Chertoff: Note to Self – When You Visit a House, Don’t Detain Your Hosts
July 18th, 2008
So yesterday was Department of Homeland Security (DHS) Secretary Michael Chertoff’s big day before the House Homeland Security Committee.
Chertoff came to the hearing armed with lots of charts and graphs. In his opening statement, he told a rosy story (more like a novel) about all of the department’s successes. The big fence project along the US-Mexico border was moving right along. Immigration raids were up. Bad employers were being punished, too. He went on and on for more than his allotted 5 minutes about how he had aligned programs, personnel and resources to achieve border security, topic A for the hearing.
When he finished, it was finally time for the first question – and well worth the wait.
Chairman Bennie Thompson (D-MS) told Secretary Chertoff that he had a letter from Congressman John Lewis (D-GA). It was from DHS and he needed it every time he attempted to fly. Thompson asked: How can we get Congressman Lewis off the no-fly list?

MATERIAL PROVIDED:
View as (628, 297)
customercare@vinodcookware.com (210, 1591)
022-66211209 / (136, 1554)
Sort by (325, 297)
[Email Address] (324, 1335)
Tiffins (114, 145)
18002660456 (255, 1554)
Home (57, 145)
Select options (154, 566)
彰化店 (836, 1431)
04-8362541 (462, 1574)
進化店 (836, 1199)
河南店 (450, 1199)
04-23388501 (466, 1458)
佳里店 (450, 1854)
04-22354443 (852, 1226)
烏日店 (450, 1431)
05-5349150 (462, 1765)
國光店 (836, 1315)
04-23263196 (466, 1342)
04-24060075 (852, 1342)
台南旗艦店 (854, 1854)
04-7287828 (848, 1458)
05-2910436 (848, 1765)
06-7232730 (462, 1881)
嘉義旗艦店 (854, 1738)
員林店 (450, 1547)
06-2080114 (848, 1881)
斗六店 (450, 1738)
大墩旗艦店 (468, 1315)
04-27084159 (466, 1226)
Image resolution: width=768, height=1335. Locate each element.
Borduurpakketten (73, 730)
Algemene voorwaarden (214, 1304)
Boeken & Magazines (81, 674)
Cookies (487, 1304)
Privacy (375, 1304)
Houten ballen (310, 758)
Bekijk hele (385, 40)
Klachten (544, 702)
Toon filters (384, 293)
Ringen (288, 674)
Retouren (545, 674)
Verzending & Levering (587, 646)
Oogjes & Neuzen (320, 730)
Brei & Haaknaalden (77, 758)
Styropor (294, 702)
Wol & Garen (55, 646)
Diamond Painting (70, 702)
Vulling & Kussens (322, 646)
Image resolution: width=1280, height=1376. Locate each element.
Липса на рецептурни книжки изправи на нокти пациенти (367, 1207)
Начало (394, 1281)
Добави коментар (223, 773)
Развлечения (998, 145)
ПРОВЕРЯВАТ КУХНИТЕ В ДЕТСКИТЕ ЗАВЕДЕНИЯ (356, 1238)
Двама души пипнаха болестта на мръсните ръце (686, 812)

PROBLEM DESCRIPTION:
Update the post about Chertoff's committee hearing from "Chairman Bennie Thompson" to "the no-fly list?", putting "watch list" wherever "no-fly list" appears.

SOLUTION TO THE EXERCISE:
Chairman Bennie Thompson (D-MS) told Secretary Chertoff that he had a letter from Congressman John Lewis (D-GA). It was from DHS and he needed it every time he attempted to fly. Thompson asked: How can we get Congressman Lewis off the watch list?